▶ DIRECTIONS: No pictures, please. Copy exactly the lines from the one with "Task: Open the Manage Project Items icon" through the final line below.

Excerpts from a dataset:
·····

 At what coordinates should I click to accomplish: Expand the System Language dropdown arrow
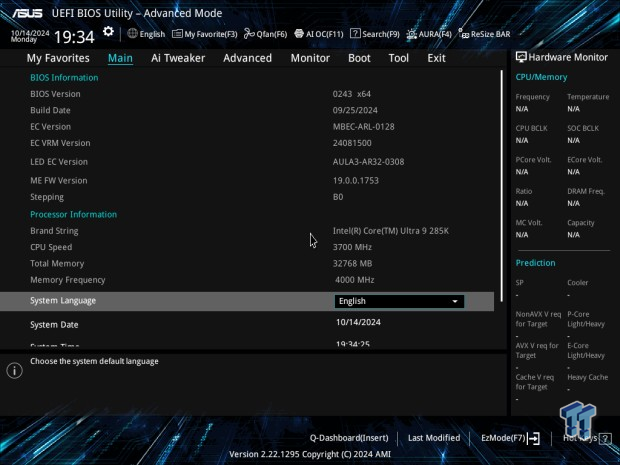455,301

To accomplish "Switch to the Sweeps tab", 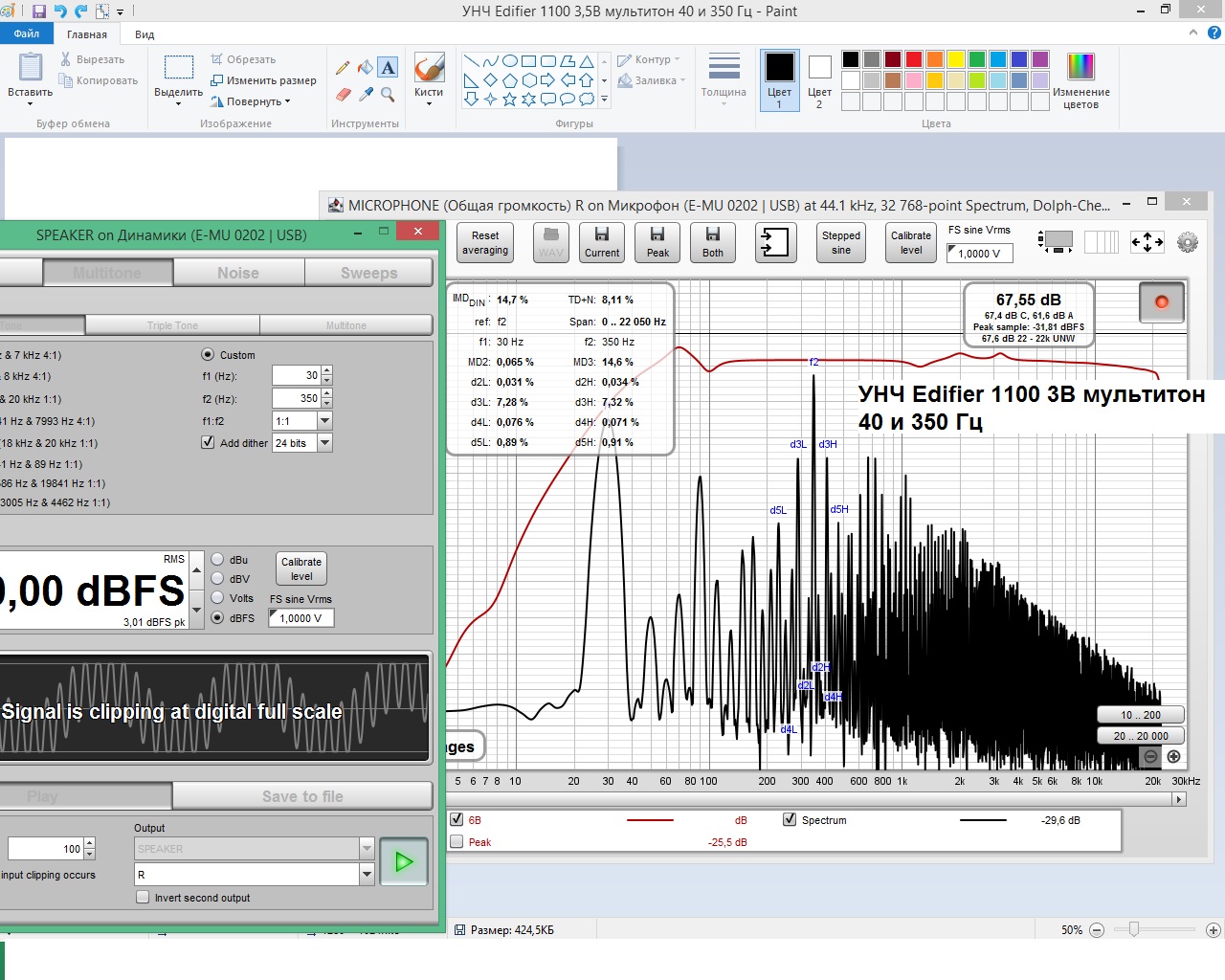I will [x=368, y=274].
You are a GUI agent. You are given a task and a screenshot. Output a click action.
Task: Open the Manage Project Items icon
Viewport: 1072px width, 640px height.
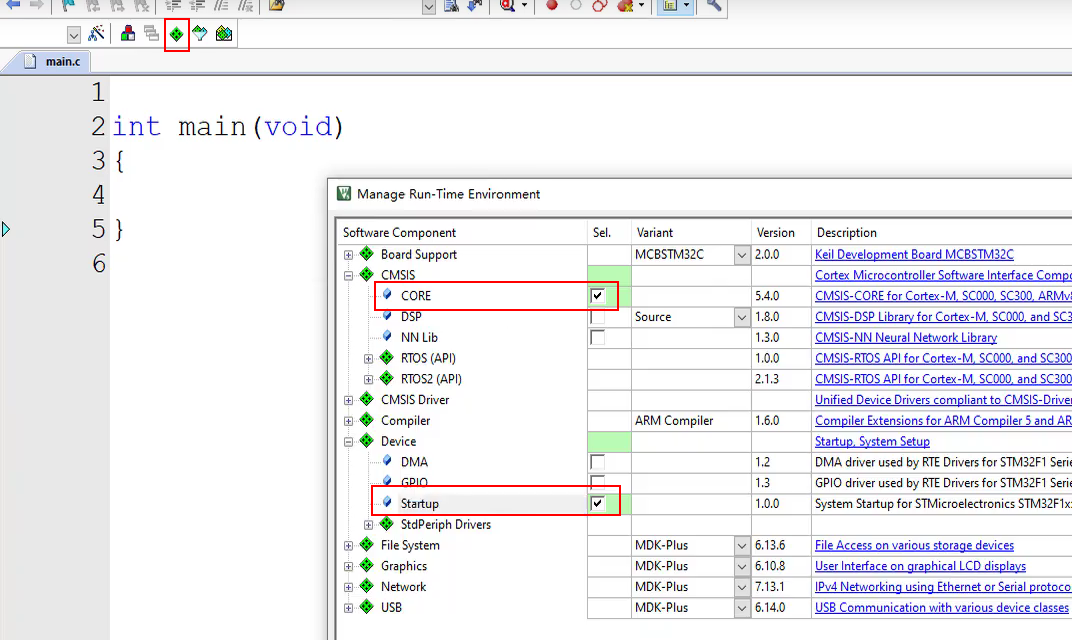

·····

▶ SOLUTION TO THIS PROBLEM:
Task: Open the Manage Project Items icon
Viewport: 1072px width, 640px height.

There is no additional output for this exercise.